**Excerpt provided:**
▶

By Richard Nordquist, About.com

Definition:

A figure of speech in which a part is used to represent the whole, the whole for a part, the specific for the general, the general for the specific, or the material for the thing made from it. Considered by some to be a form of metonymy. Adjective: synecdochic or synecdochal.

Etymology:

From the Greek, "shared understanding"

Examples and Observations:

  • "The sputtering economy could make the difference if you're trying to get a deal on a new set of wheels."
    (Al Vaughters, WIVB.com, November 21, 2008)


  • All hands on deck.


  • General Motors announced cutbacks.


  • "Take thy face hence."
    (William Shakespeare, Macbeth)


  • 9/11


  • "And let us mind, faint heart n'er wan
    A lady fair."
    (Robert Burns, "To Dr. Blalock")


  • white-collar criminals


  • "In photographic and filmic media a close-up is a simple synecdoche--a part representing the whole. . . . Synecdoche invites or expects the viewer to 'fill in the gaps' and advertisements frequently employ this trope."
    (Daniel Chandler, Semiotics: The Basics, Routledge, 2002)

◀

**Records provided:**
▶

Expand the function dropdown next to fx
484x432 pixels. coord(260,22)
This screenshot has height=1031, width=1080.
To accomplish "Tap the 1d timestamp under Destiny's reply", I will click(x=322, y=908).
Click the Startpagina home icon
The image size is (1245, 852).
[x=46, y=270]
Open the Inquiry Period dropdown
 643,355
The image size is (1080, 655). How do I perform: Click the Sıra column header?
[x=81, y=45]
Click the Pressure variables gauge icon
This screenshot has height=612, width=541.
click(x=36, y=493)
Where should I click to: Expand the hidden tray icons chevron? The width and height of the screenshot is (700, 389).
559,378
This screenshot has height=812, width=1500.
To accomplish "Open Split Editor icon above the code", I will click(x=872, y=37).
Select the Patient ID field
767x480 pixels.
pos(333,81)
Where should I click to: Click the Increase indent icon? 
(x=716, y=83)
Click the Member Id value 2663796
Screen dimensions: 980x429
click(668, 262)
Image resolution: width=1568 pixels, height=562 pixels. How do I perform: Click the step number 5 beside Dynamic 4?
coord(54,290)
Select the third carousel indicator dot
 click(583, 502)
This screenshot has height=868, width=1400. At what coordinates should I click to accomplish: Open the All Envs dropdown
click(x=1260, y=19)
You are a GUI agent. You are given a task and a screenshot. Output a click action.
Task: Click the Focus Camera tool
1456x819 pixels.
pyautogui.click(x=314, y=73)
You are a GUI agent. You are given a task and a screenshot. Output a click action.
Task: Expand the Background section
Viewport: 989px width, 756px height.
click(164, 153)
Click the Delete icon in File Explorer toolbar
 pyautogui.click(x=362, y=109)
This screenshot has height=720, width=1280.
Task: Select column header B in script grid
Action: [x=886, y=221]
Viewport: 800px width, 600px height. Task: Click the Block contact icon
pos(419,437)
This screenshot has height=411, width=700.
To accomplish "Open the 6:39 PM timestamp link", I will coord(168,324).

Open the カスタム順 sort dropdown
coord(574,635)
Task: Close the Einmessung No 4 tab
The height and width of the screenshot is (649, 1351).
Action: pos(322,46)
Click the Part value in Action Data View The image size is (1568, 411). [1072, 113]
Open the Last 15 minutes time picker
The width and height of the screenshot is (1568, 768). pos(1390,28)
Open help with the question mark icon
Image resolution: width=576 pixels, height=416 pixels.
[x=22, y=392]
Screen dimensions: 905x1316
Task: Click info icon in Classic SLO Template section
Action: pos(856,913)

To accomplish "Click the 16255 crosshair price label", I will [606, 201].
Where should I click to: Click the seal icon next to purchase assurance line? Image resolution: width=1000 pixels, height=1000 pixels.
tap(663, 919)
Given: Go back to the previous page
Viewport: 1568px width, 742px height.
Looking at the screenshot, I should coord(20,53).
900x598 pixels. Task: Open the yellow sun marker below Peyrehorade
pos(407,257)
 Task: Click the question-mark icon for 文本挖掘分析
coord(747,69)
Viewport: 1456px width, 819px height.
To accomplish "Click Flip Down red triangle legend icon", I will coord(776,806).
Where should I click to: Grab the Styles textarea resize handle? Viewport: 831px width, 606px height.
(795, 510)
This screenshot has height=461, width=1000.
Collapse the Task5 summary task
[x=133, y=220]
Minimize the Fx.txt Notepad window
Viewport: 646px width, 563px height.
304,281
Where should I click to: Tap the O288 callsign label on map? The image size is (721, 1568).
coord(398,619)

◀

**Brief 1:**
Recast the rows as a Markdown table with the columns "Index" and "Line", beginning at the line with "Viewport: 1456px width, 819px height." and running through the final line of the rows. Number each line and omit blank lines.
**Brief 2:**
Extend the synecdoche entry past its last example.

**Task result 1:**
| Index | Line |
|---|---|
| 1 | Viewport: 1456px width, 819px height. |
| 2 | To accomplish "Click Flip Down red triangle legend icon", I will coord(776,806). |
| 3 | Where should I click to: Grab the Styles textarea resize handle? Viewport: 831px width, 606px height. |
| 4 | (795, 510) |
| 5 | This screenshot has height=461, width=1000. |
| 6 | Collapse the Task5 summary task |
| 7 | [x=133, y=220] |
| 8 | Minimize the Fx.txt Notepad window |
| 9 | Viewport: 646px width, 563px height. |
| 10 | 304,281 |
| 11 | Where should I click to: Tap the O288 callsign label on map? The image size is (721, 1568). |
| 12 | coord(398,619) |

**Task result 2:**
  • Give us this day our daily bread.


  • "The daily press, the immediate media, is superb at synecdoche, at giving us a small thing that stands for a much larger thing."
    (Bruce Jackson)


  • Brazil won the soccer match.


  • "And the Stratocaster guitars slung over
    Burgermeister beer guts, and the swizzle stick legs
    jackknifed over Naugahyde stools . . .."
    (Tom Waits, "Putnam County")


  • "It's true that there's something sad about the fact that David Leavitt's short stories' sole description of some characters is that their T-shirts have certain brand names on them. . . . In our post-1950s, inseparable-from-TV association pool, brand loyalty really is synecdochic of character."
    (David Foster Wallace, "E Unibus Pluram: Television and U.S. Fiction," The Review of Contemporary Fiction, 1993)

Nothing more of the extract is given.